— DIRECTIONS —
Please extract the material from the line containing "Screen dimensions: 573x411" through the line containing "The height and width of the screenshot is (126, 517).", both included, and repeat those lines exactly.

☆ ☆ ☆ ☆ ☆

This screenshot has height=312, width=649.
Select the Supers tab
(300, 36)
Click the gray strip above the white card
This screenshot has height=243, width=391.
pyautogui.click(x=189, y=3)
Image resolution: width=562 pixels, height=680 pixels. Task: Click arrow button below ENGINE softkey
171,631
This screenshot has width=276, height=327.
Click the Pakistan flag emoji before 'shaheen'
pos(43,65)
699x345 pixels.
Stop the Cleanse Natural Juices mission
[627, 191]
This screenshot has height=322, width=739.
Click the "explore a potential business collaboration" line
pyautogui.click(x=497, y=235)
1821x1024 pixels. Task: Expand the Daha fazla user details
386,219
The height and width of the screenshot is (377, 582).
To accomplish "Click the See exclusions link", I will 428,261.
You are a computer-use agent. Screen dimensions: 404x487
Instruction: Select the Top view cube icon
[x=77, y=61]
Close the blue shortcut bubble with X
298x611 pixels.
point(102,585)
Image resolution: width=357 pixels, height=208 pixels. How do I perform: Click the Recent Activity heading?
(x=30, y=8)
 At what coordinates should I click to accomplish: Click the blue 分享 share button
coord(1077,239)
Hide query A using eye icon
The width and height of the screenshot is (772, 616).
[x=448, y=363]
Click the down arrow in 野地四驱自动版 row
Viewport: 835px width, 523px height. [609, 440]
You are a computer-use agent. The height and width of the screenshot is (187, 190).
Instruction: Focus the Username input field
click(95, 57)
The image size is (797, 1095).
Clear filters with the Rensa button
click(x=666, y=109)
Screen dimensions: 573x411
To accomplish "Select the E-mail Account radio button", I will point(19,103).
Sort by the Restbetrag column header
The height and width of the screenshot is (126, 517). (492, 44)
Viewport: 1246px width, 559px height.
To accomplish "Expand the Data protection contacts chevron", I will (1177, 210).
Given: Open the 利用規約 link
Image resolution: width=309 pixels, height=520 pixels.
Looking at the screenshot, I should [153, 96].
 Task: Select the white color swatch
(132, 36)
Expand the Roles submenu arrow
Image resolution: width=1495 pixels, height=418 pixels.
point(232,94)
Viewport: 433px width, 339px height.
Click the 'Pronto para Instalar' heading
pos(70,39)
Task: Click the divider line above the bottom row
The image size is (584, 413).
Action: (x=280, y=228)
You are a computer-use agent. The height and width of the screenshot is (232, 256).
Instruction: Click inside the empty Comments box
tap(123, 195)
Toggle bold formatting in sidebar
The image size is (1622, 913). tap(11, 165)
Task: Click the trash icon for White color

☆ ☆ ☆ ☆ ☆

— FINISHED TASK —
Screen dimensions: 573x411
To accomplish "Select the E-mail Account radio button", I will point(19,103).
Sort by the Restbetrag column header
The height and width of the screenshot is (126, 517). (492, 44)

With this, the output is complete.